Le poste est depuis occupé ad interim par le président de longue date, Andreas Andreades, une figure controversée dans l’industrie informatique, critiqué notamment pour sa rémunération considérée comme élevée. Hier, ce même activiste a d’ailleurs appelé au départ immédiat d’Andreades.
Côté timing, les attaques de Hindenburg sont tombées après une hausse de près de 50% de l’action Temenos depuis fin octobre 2023. Le potentiel de baisse est donc plus important et c’est précisément ce que recherche Hindenburg, qui a reconnu avoir parié sur la baisse du cours, via une vente à découvert, avant de dévoiler son rapport de 70 pages.
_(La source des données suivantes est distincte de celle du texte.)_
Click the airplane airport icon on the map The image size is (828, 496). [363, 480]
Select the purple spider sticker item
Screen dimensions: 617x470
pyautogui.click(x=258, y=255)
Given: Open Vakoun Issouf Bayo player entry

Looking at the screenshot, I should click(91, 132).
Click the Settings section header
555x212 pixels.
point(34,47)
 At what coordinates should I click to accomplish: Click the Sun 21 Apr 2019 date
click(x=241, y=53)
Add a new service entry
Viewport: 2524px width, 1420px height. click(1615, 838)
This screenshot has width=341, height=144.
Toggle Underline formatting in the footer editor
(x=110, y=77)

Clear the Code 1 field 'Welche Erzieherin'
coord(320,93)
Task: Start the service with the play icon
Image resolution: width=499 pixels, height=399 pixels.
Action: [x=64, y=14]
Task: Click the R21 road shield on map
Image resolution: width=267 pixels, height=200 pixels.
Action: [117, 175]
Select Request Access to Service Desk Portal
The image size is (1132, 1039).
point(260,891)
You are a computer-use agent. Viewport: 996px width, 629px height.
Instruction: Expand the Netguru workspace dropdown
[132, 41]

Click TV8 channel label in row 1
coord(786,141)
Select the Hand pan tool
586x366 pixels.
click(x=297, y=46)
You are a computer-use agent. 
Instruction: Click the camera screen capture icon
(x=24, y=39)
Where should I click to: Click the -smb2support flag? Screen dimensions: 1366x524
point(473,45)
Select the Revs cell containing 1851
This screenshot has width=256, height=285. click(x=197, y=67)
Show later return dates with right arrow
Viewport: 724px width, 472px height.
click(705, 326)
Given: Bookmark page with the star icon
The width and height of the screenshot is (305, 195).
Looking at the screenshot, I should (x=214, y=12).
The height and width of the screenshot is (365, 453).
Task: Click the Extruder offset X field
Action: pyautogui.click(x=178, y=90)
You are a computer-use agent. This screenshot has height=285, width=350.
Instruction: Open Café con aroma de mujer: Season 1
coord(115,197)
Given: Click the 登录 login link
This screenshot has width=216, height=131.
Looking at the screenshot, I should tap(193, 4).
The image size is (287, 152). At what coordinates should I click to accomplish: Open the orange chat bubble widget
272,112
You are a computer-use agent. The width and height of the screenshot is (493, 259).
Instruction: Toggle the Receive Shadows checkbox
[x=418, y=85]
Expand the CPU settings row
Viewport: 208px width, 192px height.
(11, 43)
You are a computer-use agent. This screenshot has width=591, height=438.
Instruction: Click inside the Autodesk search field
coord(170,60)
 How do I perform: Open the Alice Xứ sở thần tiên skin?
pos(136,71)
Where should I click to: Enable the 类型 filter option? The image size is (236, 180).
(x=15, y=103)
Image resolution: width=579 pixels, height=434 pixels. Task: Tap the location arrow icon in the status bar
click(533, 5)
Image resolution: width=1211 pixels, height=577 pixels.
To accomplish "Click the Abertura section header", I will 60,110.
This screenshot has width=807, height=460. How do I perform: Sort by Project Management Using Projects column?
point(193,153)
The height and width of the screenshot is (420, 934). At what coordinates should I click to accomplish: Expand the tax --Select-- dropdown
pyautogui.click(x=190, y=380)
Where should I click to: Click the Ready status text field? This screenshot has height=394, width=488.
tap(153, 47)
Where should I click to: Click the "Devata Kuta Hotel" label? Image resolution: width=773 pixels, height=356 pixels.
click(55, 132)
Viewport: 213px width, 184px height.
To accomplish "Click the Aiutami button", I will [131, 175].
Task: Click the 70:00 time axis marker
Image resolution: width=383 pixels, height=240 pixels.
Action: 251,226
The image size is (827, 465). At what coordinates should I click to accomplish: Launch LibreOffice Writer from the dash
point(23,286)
Un rapport qui a déclenché des réactions diverses. Temenos a dénoncé «des inexactitudes factuelles et des erreurs d’analyse, ainsi que des allégations fausses et trompeuses», précisant que les résultats annuels qu’elle dévoilera le 19 février seront conformes aux chiffres préliminaires publiés le 19 janvier.
Un analyste chez Julius Baer affirmait notamment hier «prendre ces allégations au sérieux», puisque Hindenburg affirme s’appuyer sur les déclarations d’anciens cadres bien informés. Son confrère de Vontobel, Andreas Venditti, estime à l’inverse que les allégations sont «largement trompeuses et visent à saper la confiance des investisseurs».
Certaines étaient déjà connues, parfois révélées par Temenos. Sur la vingtaine d’analystes qui suivent le titre Temenos, cinq recommandaient de l’acheter avant le rapport, dix de le conserver et quatre de le vendre, selon Bloomberg.
Réaction à la tête du client
Face à de telles affirmations, qui peuvent difficilement être vérifiées à court terme, les autres investisseurs doivent prendre une décision rapide: rester ou sortir.
Pas facile, nous glisse un gérant sous le couvert de l’anonymat: «Tout dépend du type de client dont on gère l’argent et du niveau auquel on a acheté l’action. On ne réagira pas de la même façon s’il s’agit d’un petit client au profil très conservateur ou d’une position minime dans un grand patrimoine.
Vendre après avoir perdu 30% n’est pas glorieux mais quand on ne peut pas exclure que l’action perde à nouveau 30%, puis 30%…». Et si on n’est pas investi dans Temenos? «On pousse un soupir de soulagement et on n’y touche pas».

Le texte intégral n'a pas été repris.